■ **What the task asks**: Reproduce all entries below verbatim. Skip the pictures.

■ **Provided records**:
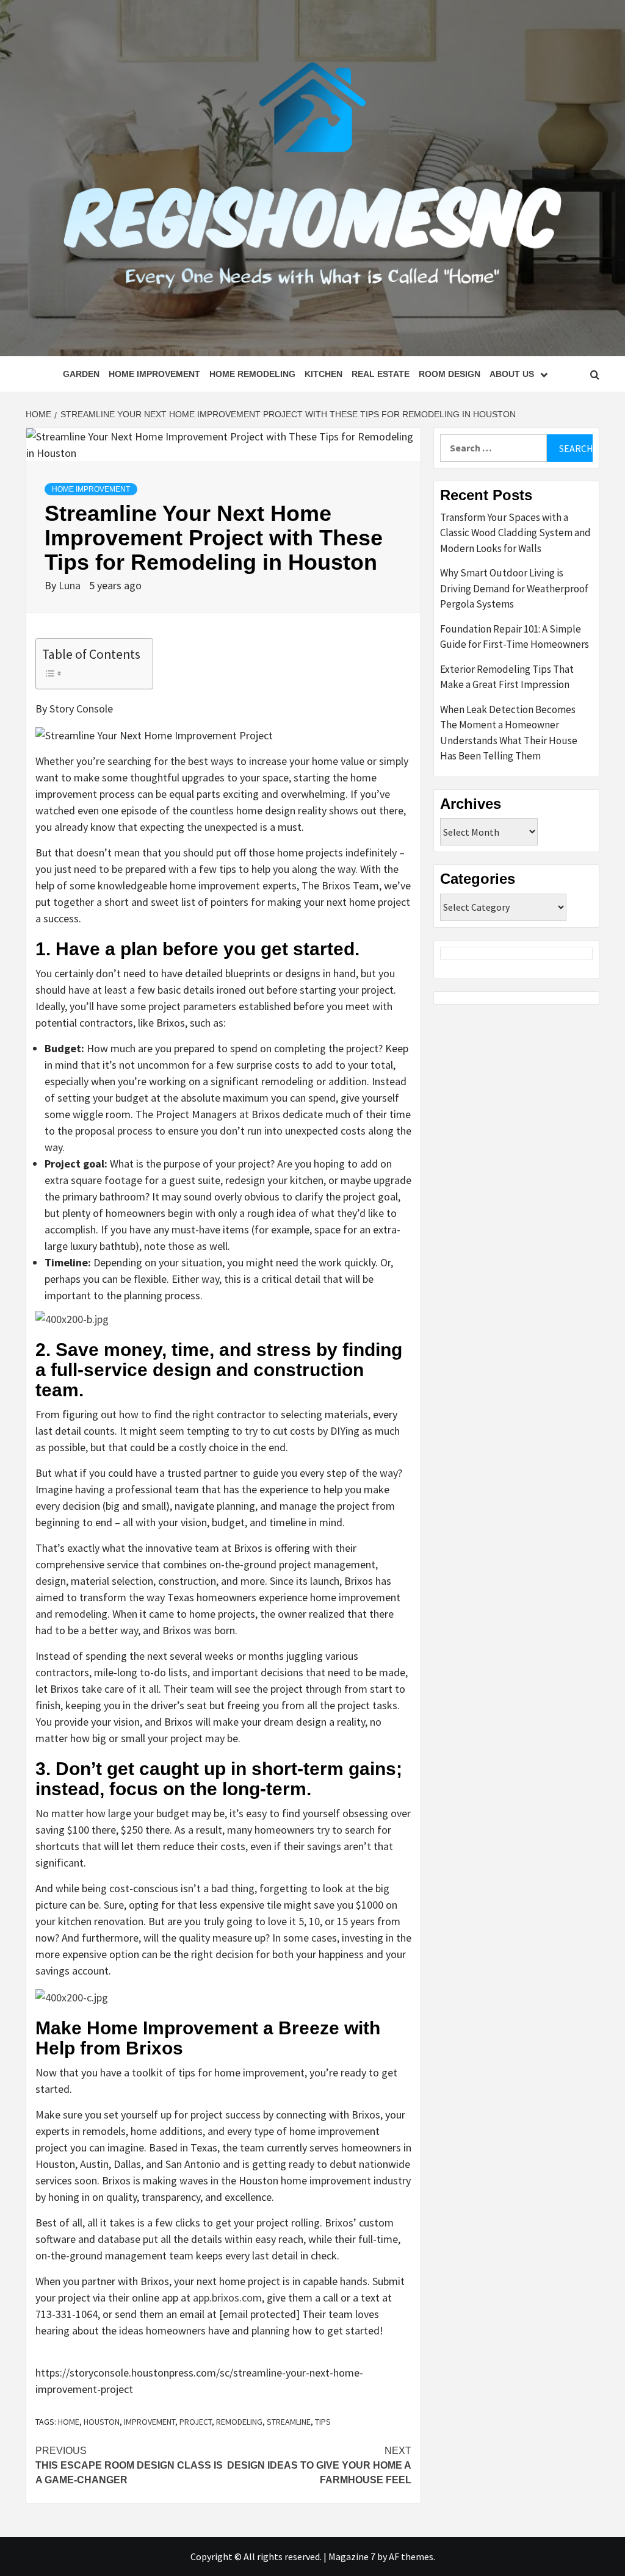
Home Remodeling (252, 374)
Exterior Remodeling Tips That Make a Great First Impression (507, 677)
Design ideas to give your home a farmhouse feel (319, 2465)
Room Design (449, 374)
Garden (81, 374)
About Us (512, 374)
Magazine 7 (351, 2556)
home (68, 2421)
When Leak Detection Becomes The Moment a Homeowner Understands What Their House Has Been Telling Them (508, 733)
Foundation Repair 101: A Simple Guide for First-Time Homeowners (514, 636)
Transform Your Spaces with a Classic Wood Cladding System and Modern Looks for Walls (515, 533)
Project (195, 2421)
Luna (71, 585)
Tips (323, 2421)
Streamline (289, 2421)
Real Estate (381, 374)
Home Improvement (154, 374)
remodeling (239, 2421)
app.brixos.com (227, 2298)
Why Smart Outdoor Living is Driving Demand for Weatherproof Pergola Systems (514, 588)
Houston (102, 2421)
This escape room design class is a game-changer (129, 2465)
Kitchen (323, 374)
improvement (149, 2421)
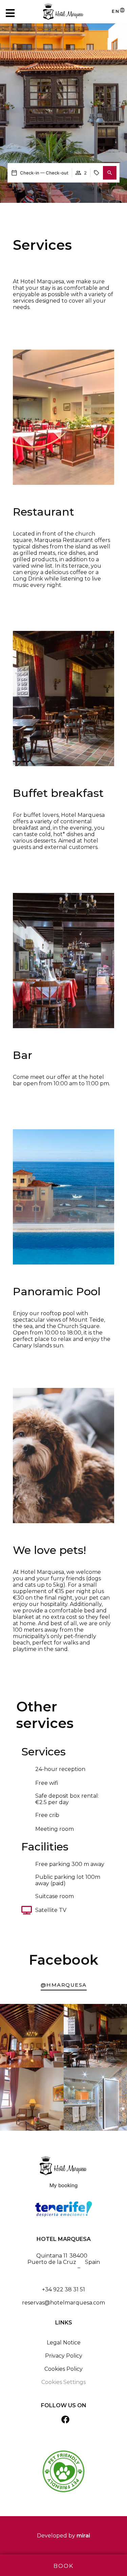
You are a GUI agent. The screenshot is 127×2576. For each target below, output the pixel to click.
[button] (110, 173)
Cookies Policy (63, 2369)
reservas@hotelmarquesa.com (63, 2302)
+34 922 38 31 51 (63, 2289)
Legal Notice (64, 2342)
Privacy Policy (63, 2356)
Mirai (83, 2535)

■ **Solution to the exercise**:
Home Remodeling (252, 374)
Exterior Remodeling Tips That Make a Great First Impression (507, 677)
Design ideas to give your home a farmhouse feel (319, 2465)
Room Design (449, 374)
Garden (81, 374)
About Us (512, 374)
Magazine 7 (351, 2556)
home (68, 2421)
When Leak Detection Becomes The Moment a Homeowner Understands What Their House Has Been Telling Them (508, 733)
Foundation Repair 101: A Simple Guide for First-Time Homeowners (514, 636)
Transform Your Spaces with a Classic Wood Cladding System and Modern Looks for Walls (515, 533)
Project (195, 2421)
Luna (71, 585)
Tips (323, 2421)
Streamline (289, 2421)
Real Estate (381, 374)
Home Improvement (154, 374)
remodeling (239, 2421)
app.brixos.com (227, 2298)
Why Smart Outdoor Living is Driving Demand for Weatherproof Pergola Systems (514, 588)
Houston (102, 2421)
This escape room design class is a game-changer (129, 2465)
Kitchen (323, 374)
improvement (149, 2421)
You are a GUI agent. The screenshot is 127×2576. For each target below, output the pixel to click.
[button] (110, 173)
Cookies Policy (63, 2369)
reservas@hotelmarquesa.com (63, 2302)
+34 922 38 31 51 (63, 2289)
Legal Notice (64, 2342)
Privacy Policy (63, 2356)
Mirai (83, 2535)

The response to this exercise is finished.